Quiet quitting isn’t new, but it was officially named in March of 2022, and a lot of people are doing it. Is that a sign of people who are worn and weary, or is it a shift in our boundaries and priorities? Regardless of our motivations, it’s worth examining if we find ourselves quietly quitting in any of these 5 other areas of life—and why.
1. Parenting
I don’t know a mother who hasn’t felt burnt out by the monotonous demands of laundry, meals, discipline, homework, or car line. We’ve likely all experienced the truth of the saying “the days are long, but the years are short,” and sometimes it feels like we’re stuck in an endless loop.
It’s not the end of the world if you’re quiet quitting a parenting task here and there, like buying the cupcakes instead of baking them in your kitchen, having a FFY (Fend For Yourself) dinner—something we do almost every Sunday evening and my kids have come to love—or letting the kids have an extra hour of screen time so you can catch your breath. But, if you find that survival mode is your only mode, it might be time to talk to someone like a trusted friend, sister, or therapist who can help you refresh your pace and priorities.
2. Friendships
The calendar on our fridge is packed with commitments; but everyone in my family knows that MNO stands for “Moms’ Night Out,” and that’s one of my favorite nights of the month. Without intentionally prioritizing friendships, that can easily become something that starts to slip. If you sense you’re pulling back, or doing the bare minimum in certain friendships, consider if it’s time to close the door on that friendship. But if you’re feeling disconnected because you’ve unintentionally quietly quit, then reach out to one of your rooted friends. Initiate a phone date, walk date, coffee date, or MNO.
3. Marriage
I used to make elaborate lunches for my husband to bring to work: main, side, salty, sweet, and a love note on top. After having our first baby, I didn’t have the bandwidth to maintain that. Now, after several years of marriage, I send him off with a cheese stick and a bag of mixed nuts. Never once has my husband asked me to make his lunches, and there have been many days he’s left the house empty-handed, but quiet quitting in this trivial area was a way for me to maintain some balance.
In the significant areas, however, it’s important to keep the spark alive with date nights, open communication, and purposeful connections. Complacency in marriage is a dangerous resting place, and it’s worth every effort to avoid quiet quitting in the big marriage areas.
4. Home
I remember feeling like a real grown-up when I bought my first house. I started making my bed every morning, meticulously wiping down kitchen counters, stocking up on toilet paper, and really learning how to care for a home.

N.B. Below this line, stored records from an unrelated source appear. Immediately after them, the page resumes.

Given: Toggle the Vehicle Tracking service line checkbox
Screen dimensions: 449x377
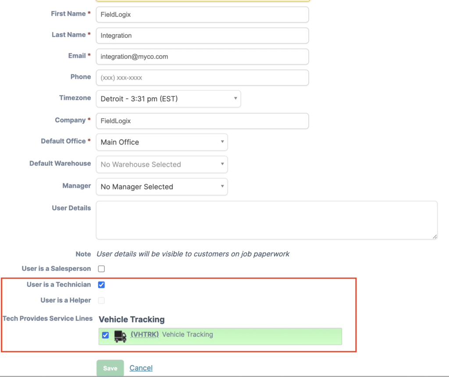Looking at the screenshot, I should [105, 335].
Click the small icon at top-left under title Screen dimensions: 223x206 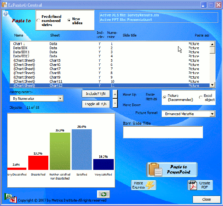6,14
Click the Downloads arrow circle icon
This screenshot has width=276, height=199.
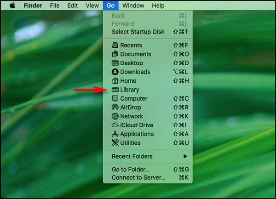[115, 72]
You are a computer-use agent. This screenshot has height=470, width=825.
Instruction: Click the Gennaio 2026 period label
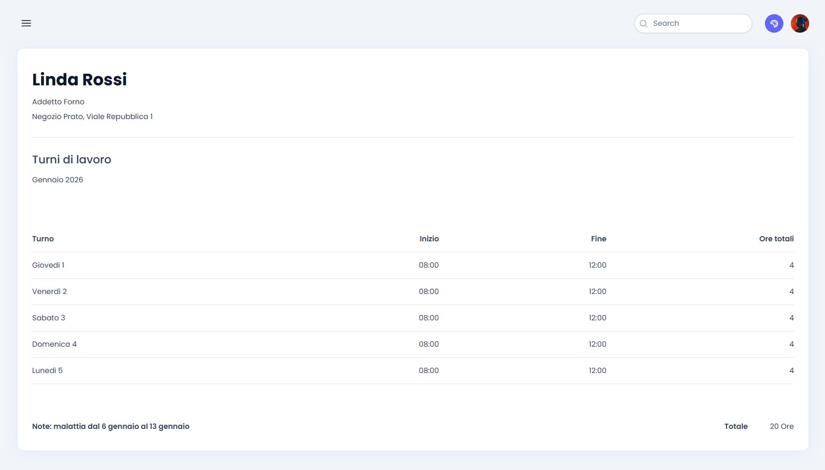coord(57,180)
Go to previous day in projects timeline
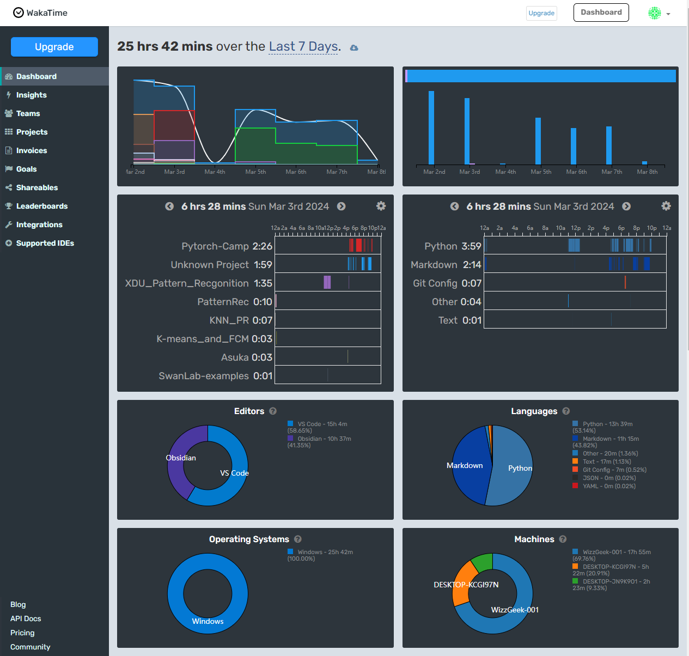Viewport: 689px width, 656px height. coord(169,206)
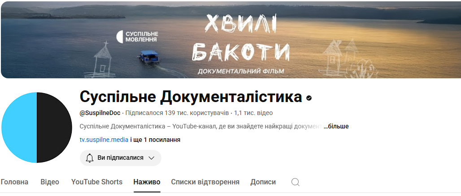The image size is (461, 196).
Task: Show more links via і ще 1 посилання
Action: click(x=155, y=140)
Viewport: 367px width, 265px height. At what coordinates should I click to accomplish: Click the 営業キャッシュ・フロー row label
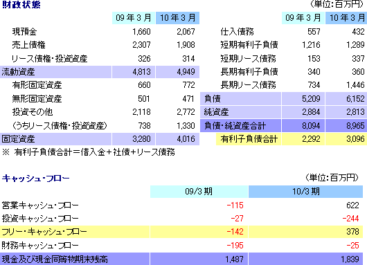(40, 205)
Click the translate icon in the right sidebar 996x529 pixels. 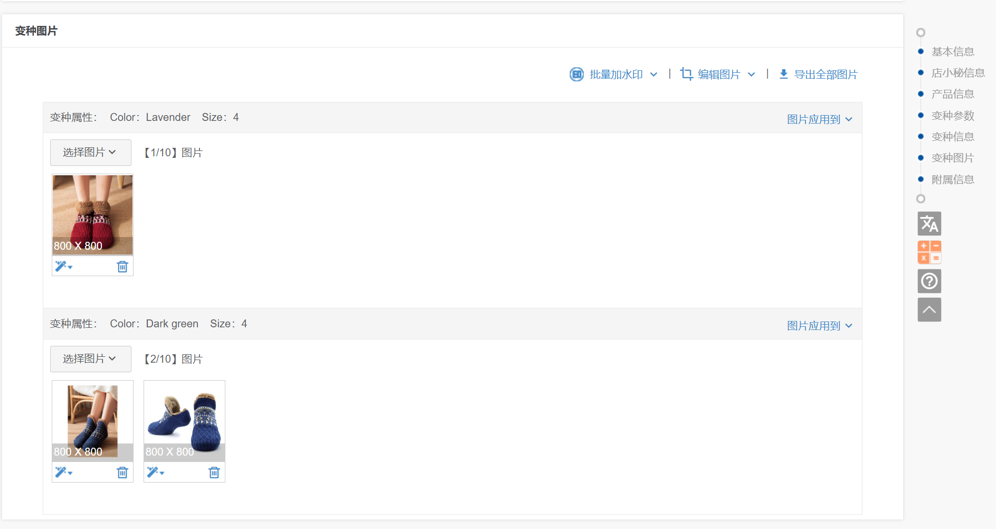pyautogui.click(x=929, y=224)
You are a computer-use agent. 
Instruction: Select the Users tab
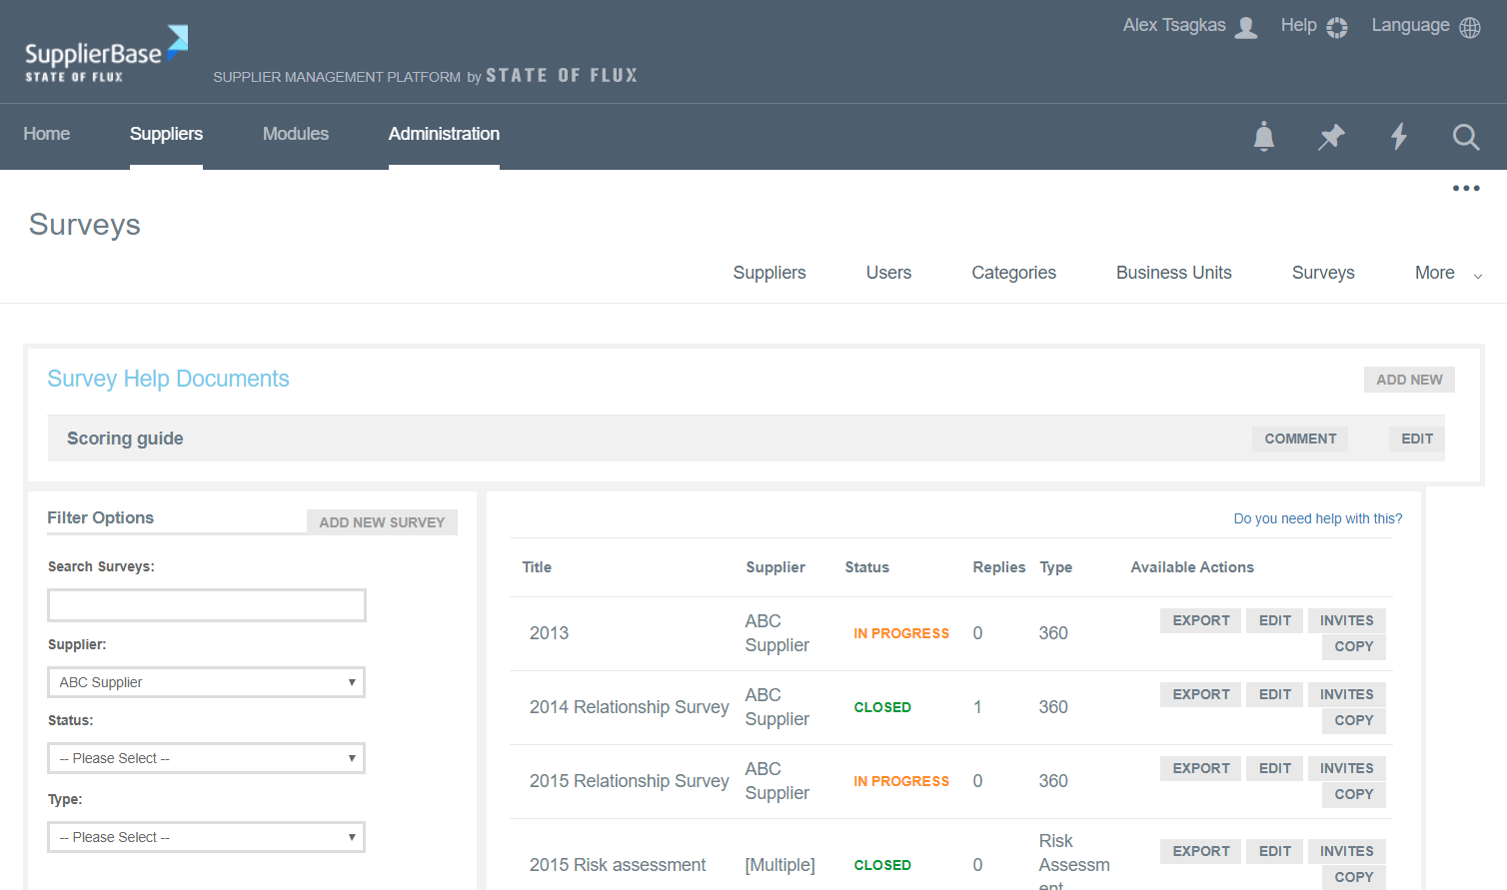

Twenty years later, the honeymoon phase of homeownership has ended.
Quiet quitting around the house might result in using paper plates to avoid dishes, a yard overgrown with weeds, or repeatedly skipping grocery shopping and grabbing fast food. While that’s not sustainable in the long run, give yourself some grace from time to time. Do a quick sweep of the floors rather than a full-blown scrub, wait another day to change the sheets on your bed, and trust that sometimes, it’s more valuable just to get it done rather than to get it done perfectly.
5. Commitments
Do you ever find yourself wanting to want to—but not actually wanting to? There are endless opportunities for moms to serve, commit, and help: homeroom mom, PTA, church, sports teams, school clubs, field trips, carpooling, snack supplier, and the list goes on. We don’t have time for every opportunity, but it’s hard for many women to say no.
Rather than half-heartedly executing these commitments, try building boundaries that protect your time, your family, and your “yes.” If you start feeling resentful, or you dread seeing a particular commitment pop up on your calendar, it might be better to actually quit. We can’t do it all, but this is an area where we can choose whether to step up or step back.
Where do you find yourself quiet quitting? Can you identify why?